▸ **What is expected**: Could you lay out, as a numbered list with blank lines omitted, the records starting with the line containing "The image size is (2576, 700)." and going on through the end of the records?

** Start Data excerpts **

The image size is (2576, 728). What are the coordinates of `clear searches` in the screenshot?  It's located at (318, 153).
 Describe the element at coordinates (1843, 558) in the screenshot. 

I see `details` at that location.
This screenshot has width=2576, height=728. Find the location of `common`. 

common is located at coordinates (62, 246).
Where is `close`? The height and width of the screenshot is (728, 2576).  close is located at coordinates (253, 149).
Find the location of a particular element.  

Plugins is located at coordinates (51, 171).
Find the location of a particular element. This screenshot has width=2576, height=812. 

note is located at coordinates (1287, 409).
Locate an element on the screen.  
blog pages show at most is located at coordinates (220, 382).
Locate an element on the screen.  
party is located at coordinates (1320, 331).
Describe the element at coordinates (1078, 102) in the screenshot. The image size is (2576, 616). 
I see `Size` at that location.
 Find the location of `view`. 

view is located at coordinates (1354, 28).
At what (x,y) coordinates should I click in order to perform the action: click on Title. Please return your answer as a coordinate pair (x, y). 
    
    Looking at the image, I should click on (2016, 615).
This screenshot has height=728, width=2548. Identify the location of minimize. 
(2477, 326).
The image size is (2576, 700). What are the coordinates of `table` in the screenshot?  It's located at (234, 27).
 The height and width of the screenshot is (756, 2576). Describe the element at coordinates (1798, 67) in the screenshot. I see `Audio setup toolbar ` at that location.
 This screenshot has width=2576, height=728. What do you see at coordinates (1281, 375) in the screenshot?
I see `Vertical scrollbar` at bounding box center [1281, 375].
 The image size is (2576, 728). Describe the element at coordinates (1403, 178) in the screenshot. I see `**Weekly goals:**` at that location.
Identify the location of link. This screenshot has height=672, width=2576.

** End Data excerpts **

▸ **Result of this exercise**:
1. The image size is (2576, 700). What are the coordinates of `table` in the screenshot?  It's located at (234, 27).
2.  The height and width of the screenshot is (756, 2576). Describe the element at coordinates (1798, 67) in the screenshot. I see `Audio setup toolbar ` at that location.
3.  This screenshot has width=2576, height=728. What do you see at coordinates (1281, 375) in the screenshot?
4. I see `Vertical scrollbar` at bounding box center [1281, 375].
5.  The image size is (2576, 728). Describe the element at coordinates (1403, 178) in the screenshot. I see `**Weekly goals:**` at that location.
6. Identify the location of link. This screenshot has height=672, width=2576.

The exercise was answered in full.